WORK REQUEST → Each line from the one holding "Click the My Patients icon" to the last line of the listing must be set down exactly. No pictures are to be included.

BEGIN

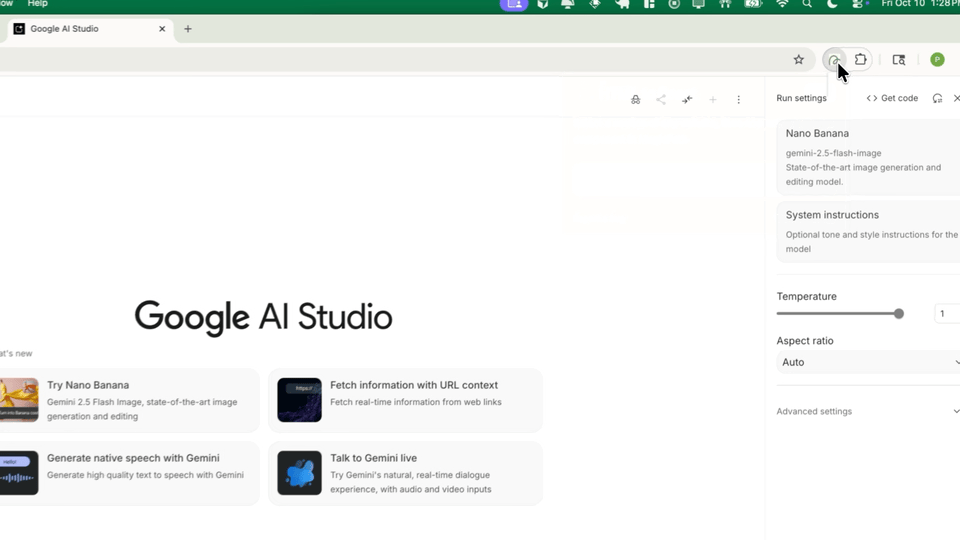The image size is (960, 540).
Task: Open the System instructions card
Action: (x=868, y=231)
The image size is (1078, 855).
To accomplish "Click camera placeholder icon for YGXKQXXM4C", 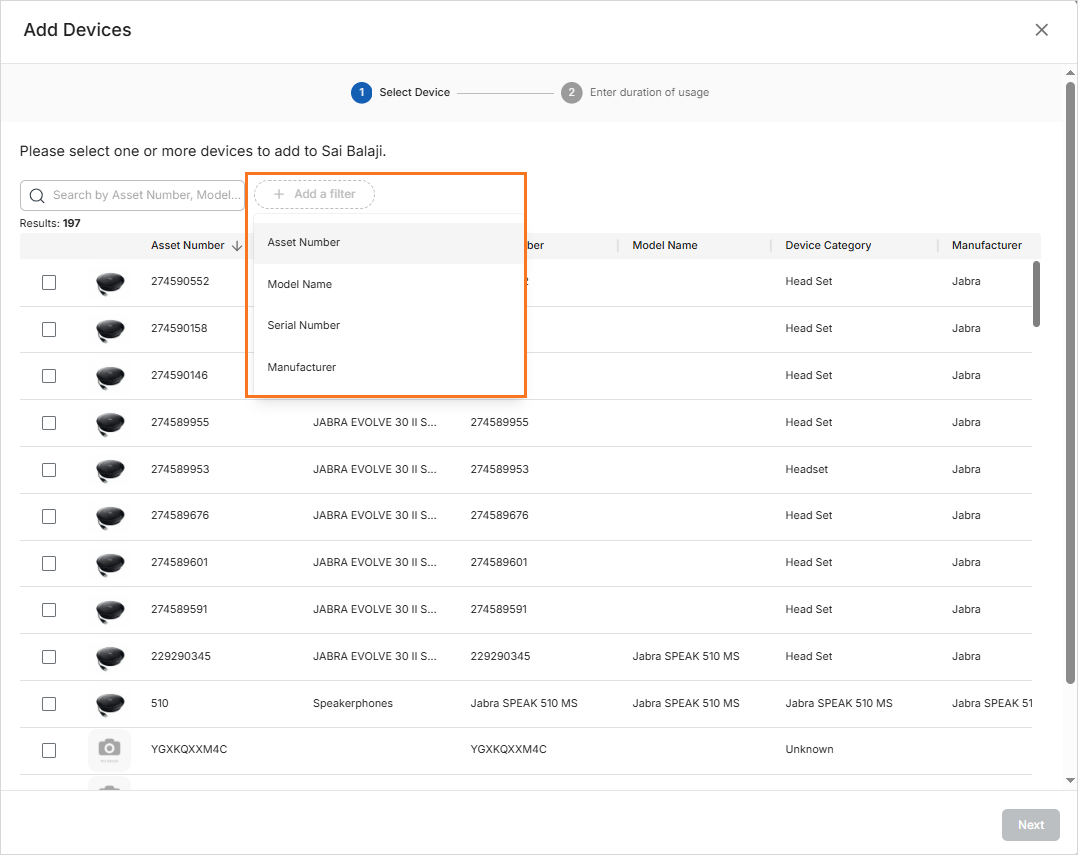I will (x=110, y=749).
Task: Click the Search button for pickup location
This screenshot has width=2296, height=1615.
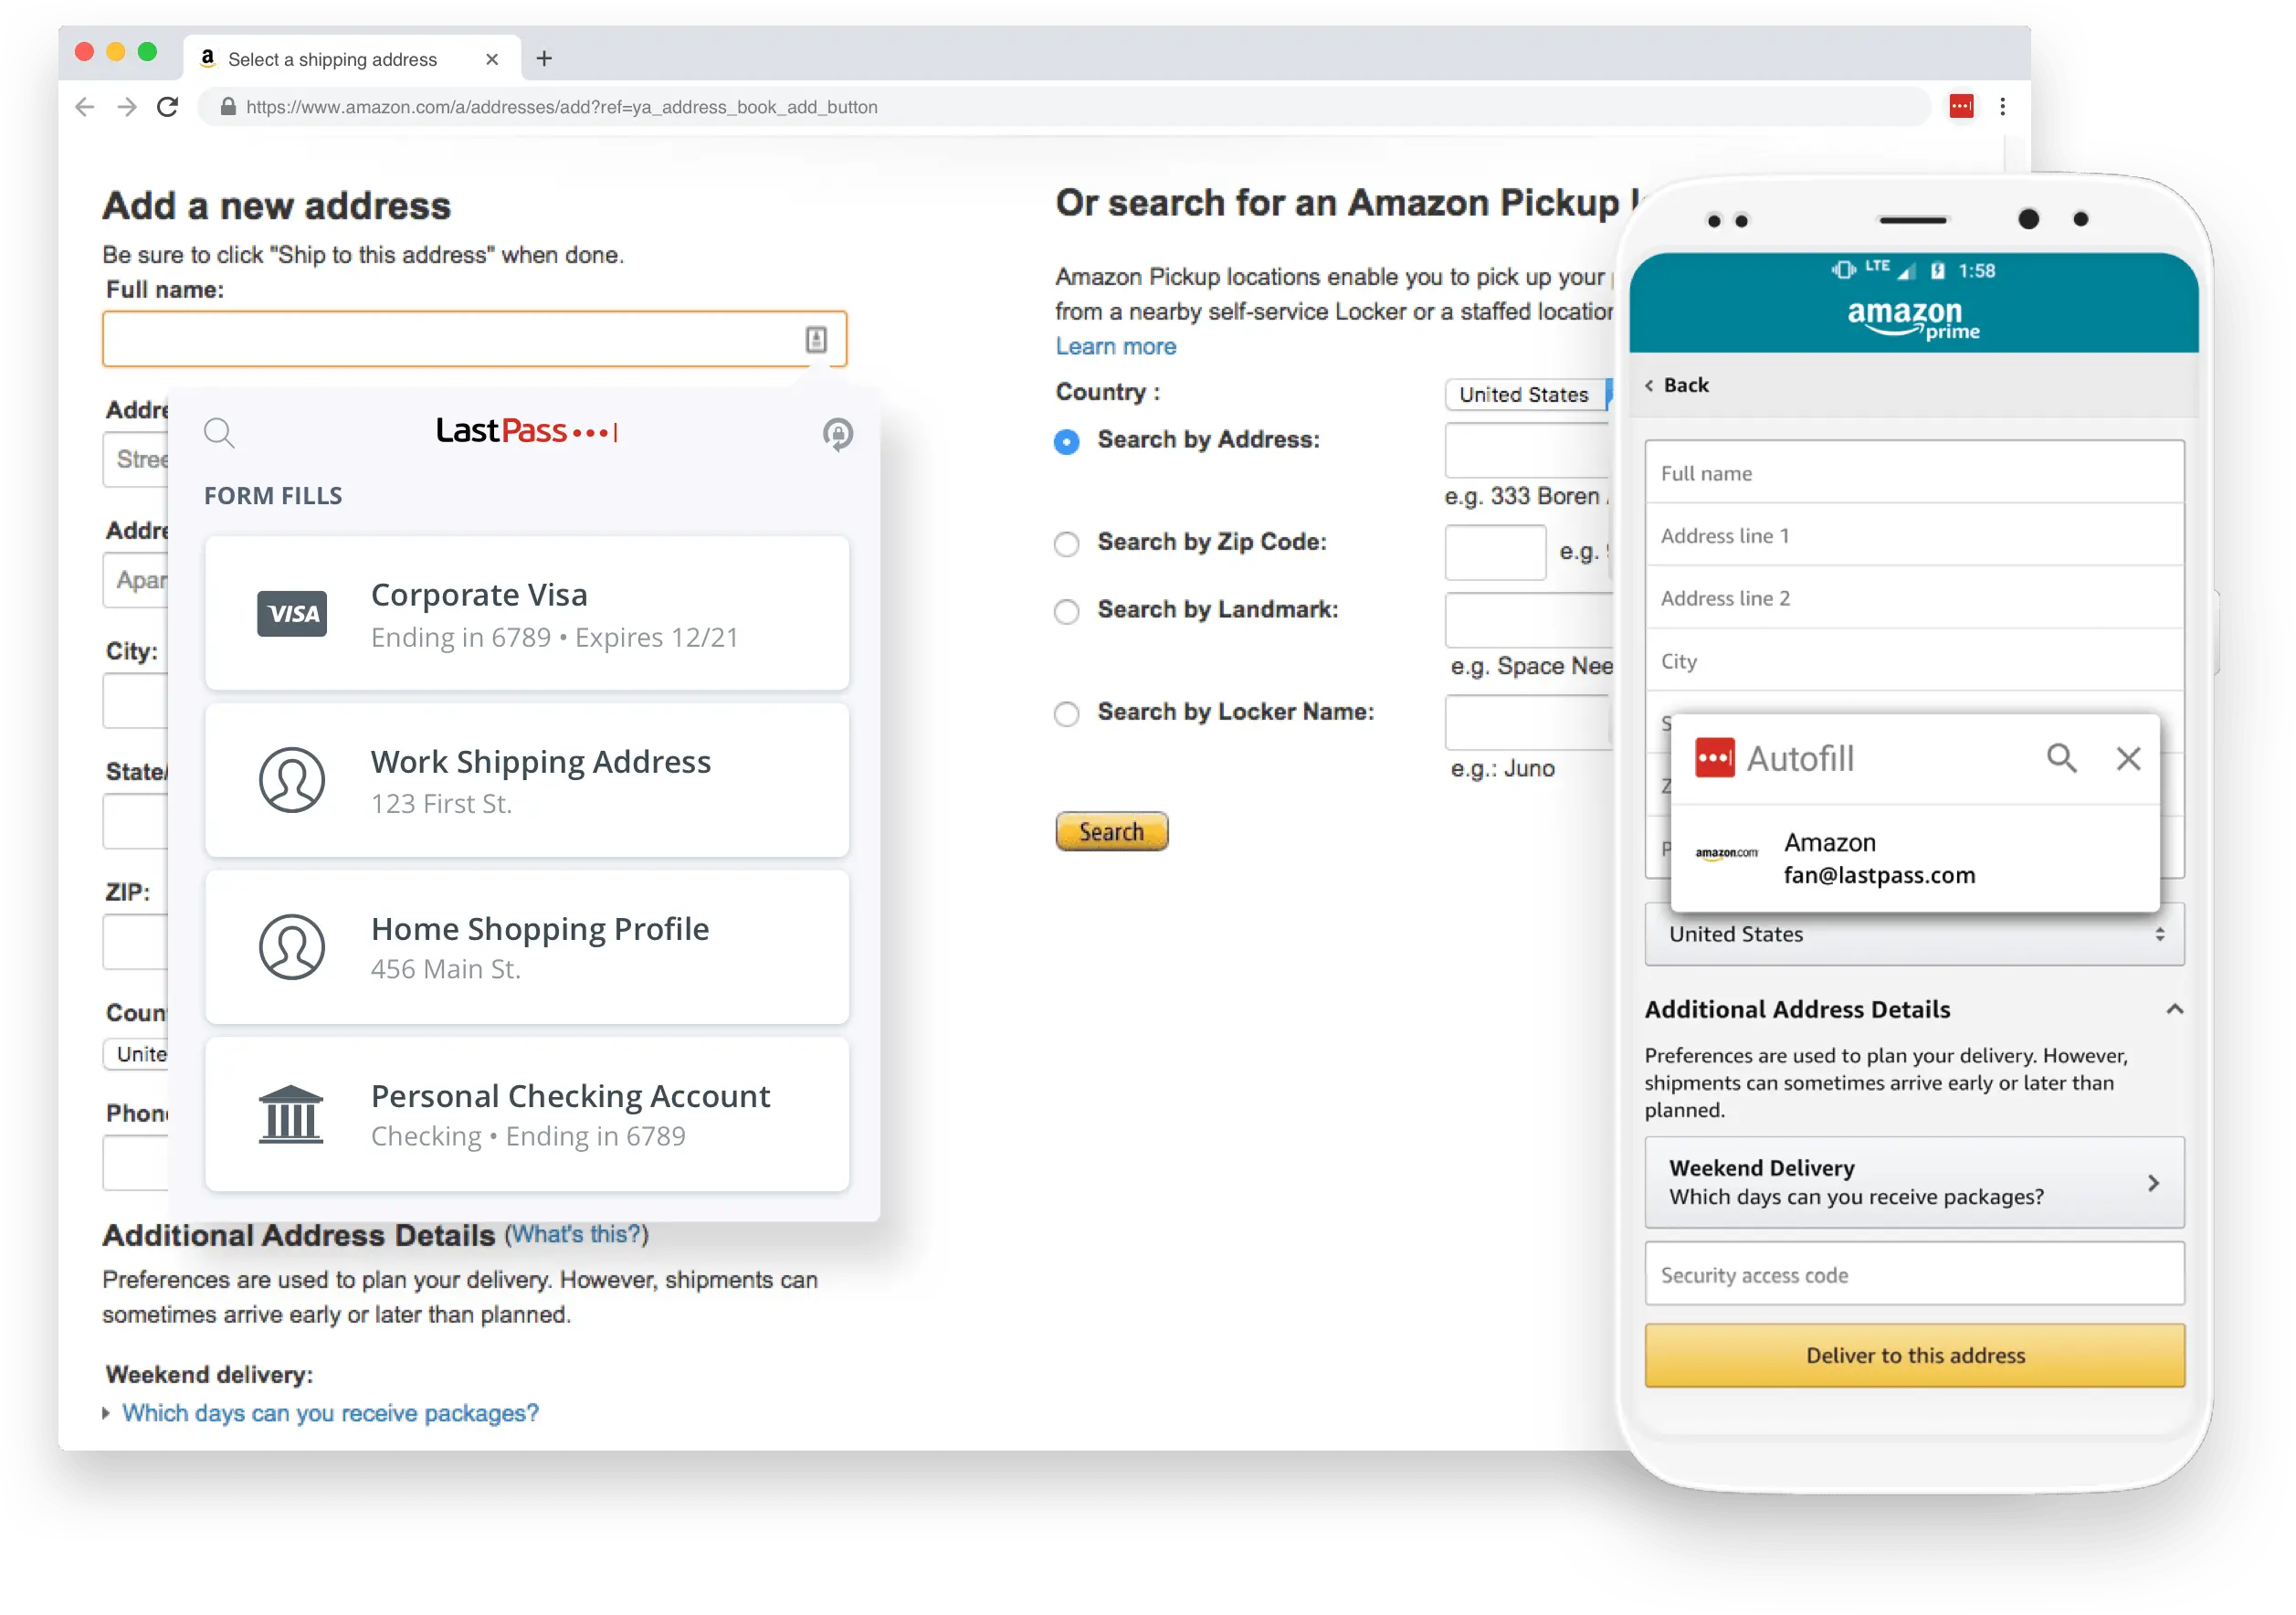Action: coord(1113,832)
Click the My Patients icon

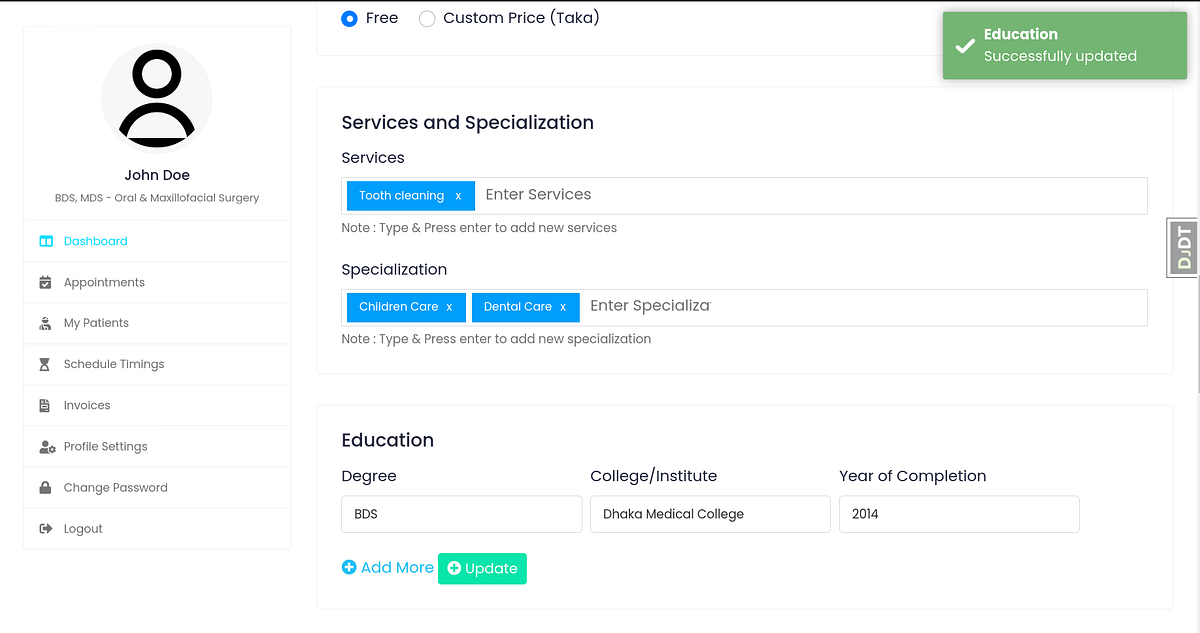45,324
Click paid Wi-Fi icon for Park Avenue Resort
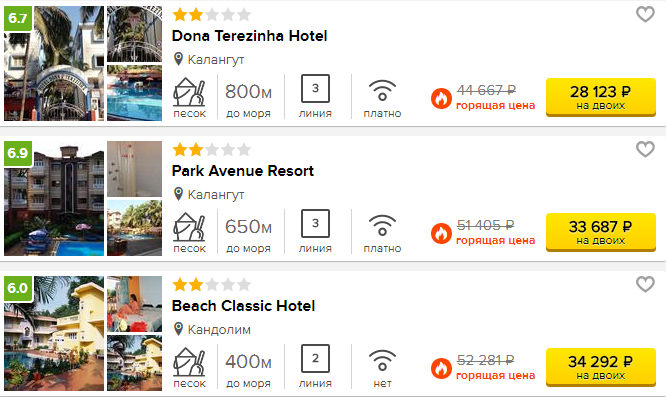The image size is (666, 397). click(x=382, y=225)
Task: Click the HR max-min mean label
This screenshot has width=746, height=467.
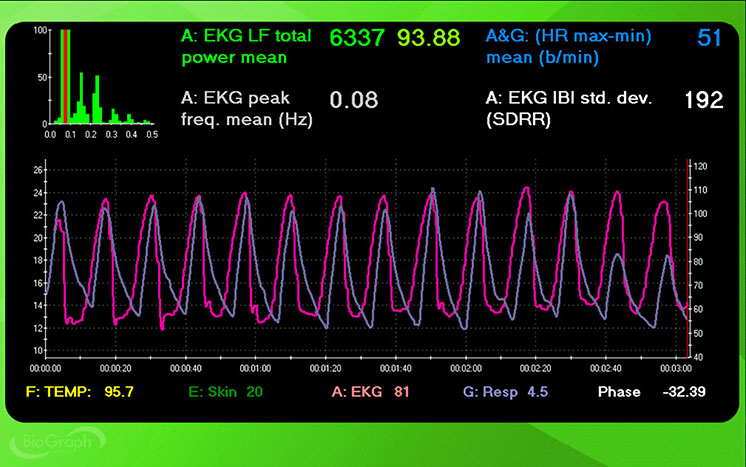Action: tap(568, 47)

END

RESPONSE AREA →
Click the My Patients icon

45,324
Click paid Wi-Fi icon for Park Avenue Resort
The image size is (666, 397). click(x=382, y=225)
Task: Click the HR max-min mean label
This screenshot has width=746, height=467.
Action: tap(568, 47)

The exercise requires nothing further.